La otra razón es la proliferación de cadetes en motos que se contratan por viajes. "La verdad es que bajó mucho la demanda del puesto de cadete. Hoy por hoy es más fácil tener un cadete en moto externo y pagarle por envío que tener un empleado en relación de dependencia. Se contratan para un determinado trámite y no mucho más", dice un analista de Recursos Humanos de una empresa de consumo masivo.
El jueves, por ejemplo, Bumeran.com ofrecía 17 puestos de trabajo para cadete. Ese mismo día en ZonaJobs.com la oferta era de 14, en ambos casos, sin aplicar ningún filtro por zona. Ese mismo día en esos mismos sitios de búsqueda de empleo, por caso, los cargos a llenar como repositores triplicaban a los cadetes.

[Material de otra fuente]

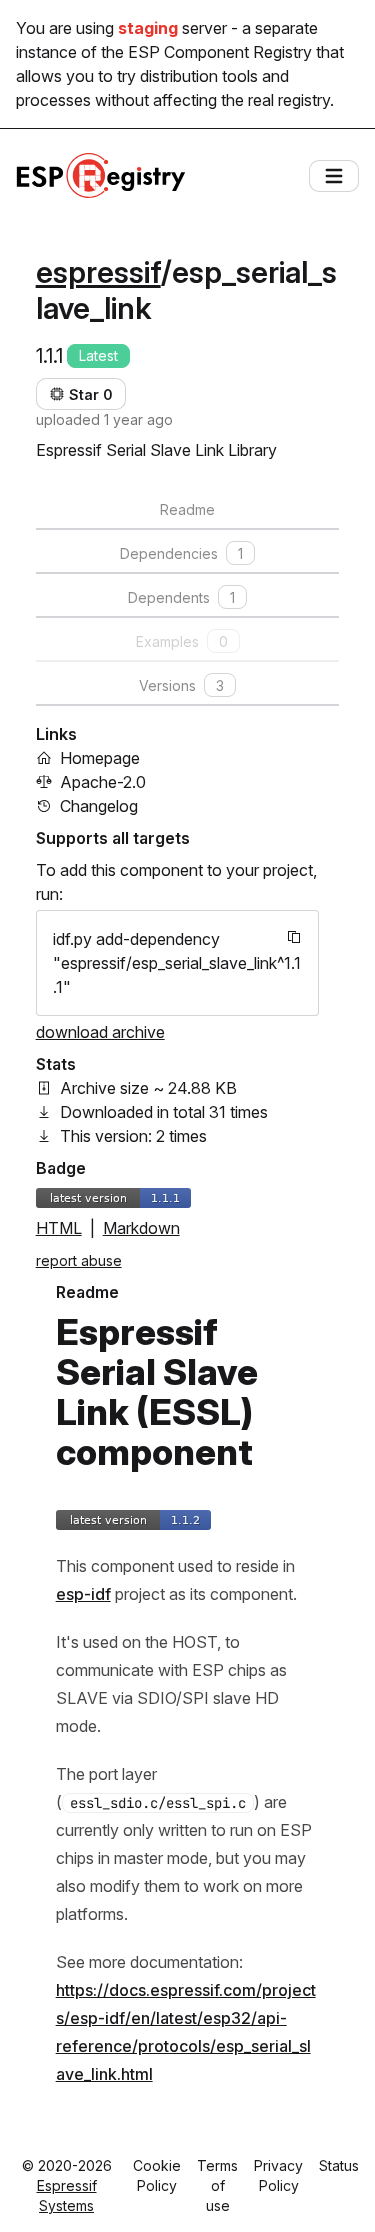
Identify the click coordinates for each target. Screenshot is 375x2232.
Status (339, 2165)
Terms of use (217, 2185)
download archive (100, 1032)
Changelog (99, 806)
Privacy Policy (278, 2175)
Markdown (141, 1228)
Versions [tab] (181, 685)
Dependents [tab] (181, 597)
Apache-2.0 (103, 782)
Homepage (100, 758)
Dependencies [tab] (181, 553)
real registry (289, 100)
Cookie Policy (157, 2175)
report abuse (79, 1260)
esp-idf (83, 1594)
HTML (59, 1228)
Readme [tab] (187, 509)
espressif (98, 272)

La caída en desgracia de estos sufridos trabajadores le ha quitado a las grandes empresas un personaje colorido en los pasillos. Amigo entrañable de las secretarias; en general, aceptable jugador de fútbol 5, y conocedor como pocos de los ramales más inéditos de los colectivos urbanos, el cadete fue parte del inventario corporativo de las empresas grandes y pequeñas. Hoy son muchas las compañías que ya eliminaron el puesto. Las pymes, los comercios y muchos profesionales que tienen su negocio anclado en trámites –contadores en la AFIP o despachantes con la Aduana– aún mantienen la vacante en la estructura.
Los estudios de abogados, por ejemplo, utilizan como cadetes a estudiantes recién iniciados ávidos por recorrer Tribunales que peregrinan por mesa de entrada tras los pasos de los expedientes. "Son los llamados ‘pinches de boga’. Pululan por los juzgados’", dice el Gurú con inconfundible tonada porteña.
Pero a no desesperar, siempre hay algún trabajo inicial para contar la historia de éxito. Como Michael Dell, creador y CEO de la empresa de computadoras Dell, que cada vez que puede recuerda que fue lavacopas.